On 2 May 2017, the European Court of Human Rights passed a ruling with regard to the complaint submitted in the interests of Danishkin. The Strasbourg judges unanimously established the following:

– Article 3 of the Convention was violated in its material part (the applicant was subjected to torture);

– Article 3 of the Convention was violated due to absence of efficient investigation of the applicant’s claims about having been tortured by the police officers.

Due to that Nikita Danishkin was awarded twenty thousand euro as a compensation for moral damage.

On 21 November 2018, the Presidium of the Supreme Arbitration Court of the Russian Federation passed a ruling to resume the proceedings based on Nikita Danishkin’s complaint against torture. Thus, the investigators were obliged to resume the work and perform an effective investigation based on Danishkin’s complaint.

Since over one and a half years after the ruling of the European Court the criminal case with regard to these events was never opened, on 21 January 2019, lawyers with the Committee Against Torture applied to the Committee of the Ministers of the Council of Europe asking to pose questions to the representatives of the Ministry of the Foreign Affairs of Russia related to the execution of the ruling of the European Court with regard to Nikita Danishkin’s complaint.

However, on 9 February, investigator Busarov issued the tenth refusal, which was appealed against by human rights defenders during the personal appointment with Deputy Head of the Regional Investigative Department Dmitry Kanonerov.

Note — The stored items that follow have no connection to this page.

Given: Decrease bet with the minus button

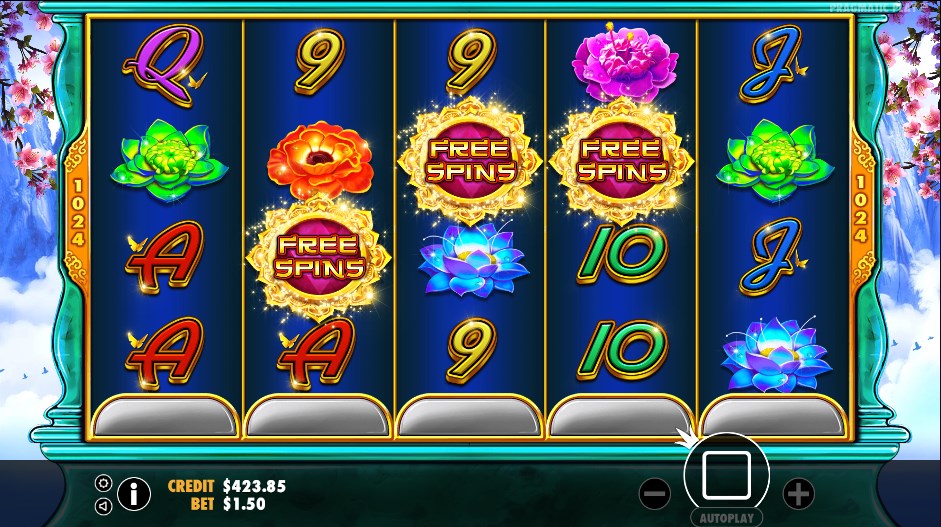Looking at the screenshot, I should [x=654, y=493].
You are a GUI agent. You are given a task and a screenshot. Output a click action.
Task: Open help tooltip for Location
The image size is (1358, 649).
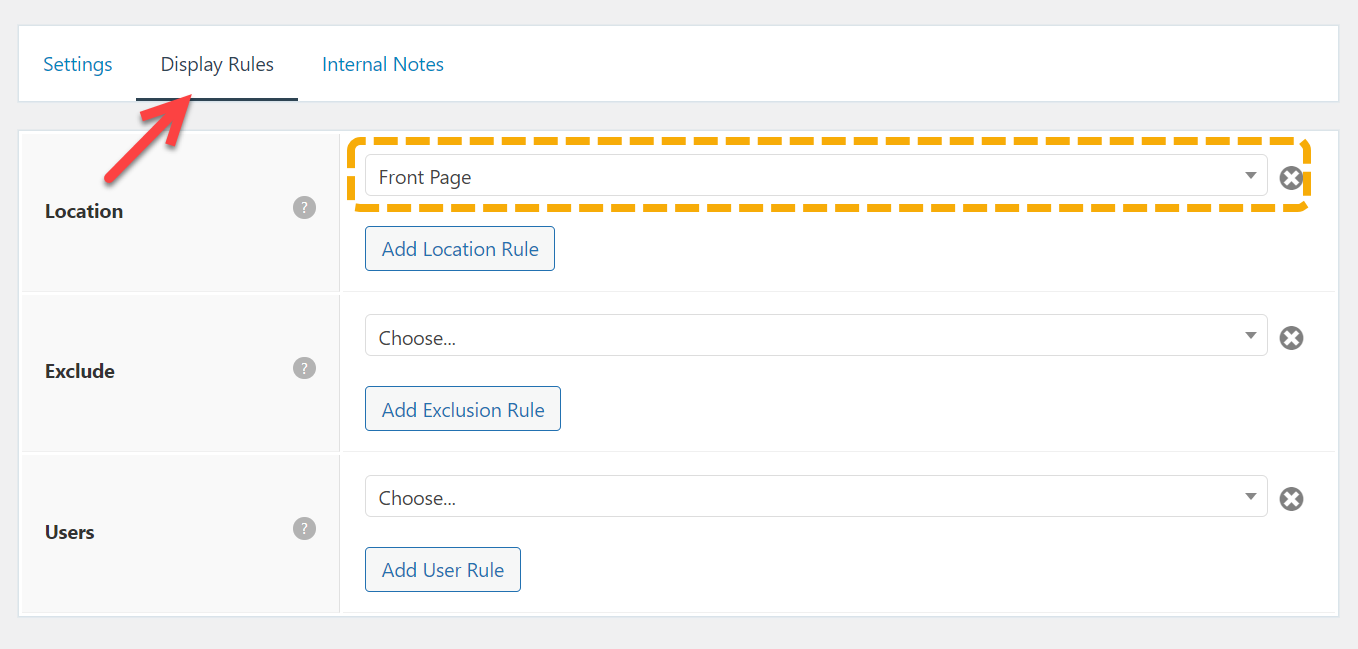(304, 208)
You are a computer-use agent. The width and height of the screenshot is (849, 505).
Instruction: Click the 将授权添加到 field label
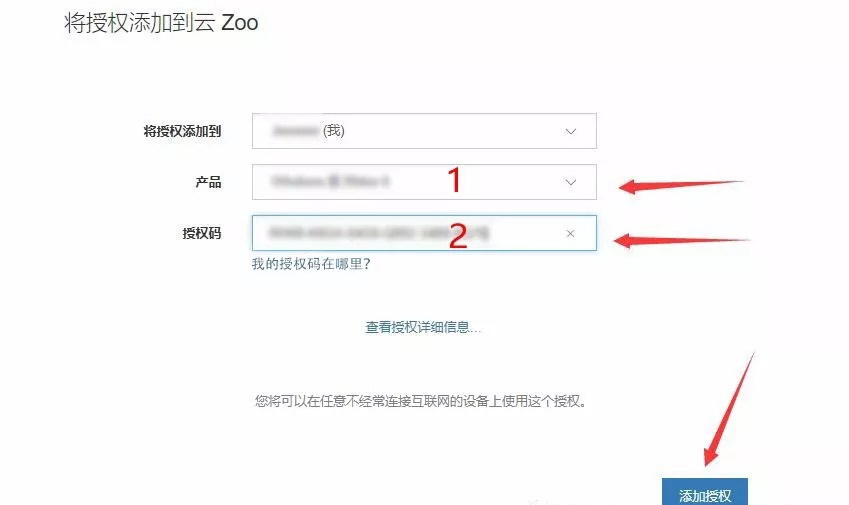click(x=182, y=131)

On 7 November 2019 a criminal case was initiated based on the fact of Danishkin’s tortures under item a Part 3 of Article 286 of the Criminal Code of the RF (“abuse of office using violence”).

During three months of the investigation, investigators Svetlana Samarina and Roman Kovalev conducted interrogations of five former officers of the Nizhny Novgorod Anti-Extremism Center, as well as face-to-face confrontations between them and the victim. They also sent Nikita Danishkin for the third psycho-physiological examination with the use of a polygraph.

On 7 March 2020, investigator Svetlana Kovalyshkina dismissed the criminal case due to absence of the element of crime in the police officers’ actions. Today, lawyers with the Committee Against Torture received a copy of this ruling.

“Unfortunately, all the investigators’ actions show that they were not intending to investigate this case effectively. For example, our motions on examining the incident scene, checking the evidence on site, assigning situational medical forensic expert examination were not satisfied. Instead of that, the investigators for some reasons assigned the examination with polygraph, which actually cannot be considered an evidence in the case, even more so taking into account that it is conducted ten years after the incident. With regard to this, back on 2 March of this year we applied to Head of the Investigative Committee of Russia Aleksandr Bastrykin with a request to monitor the progress in this case personally, – lawyer with the Committee Against Torture Yuliya Blooalandina comments. – In general, opening a criminal case looks like an attempt of Russian authorities to avoid this case being examined by the Committee of Ministers of the Council of Europe as a case for which the ruling of the European Court of Human Rights was not executed. We shall definitely appeal against the dismissal of the criminal case as illegal, as well as submit the appropriate information to the Committee of Ministers”.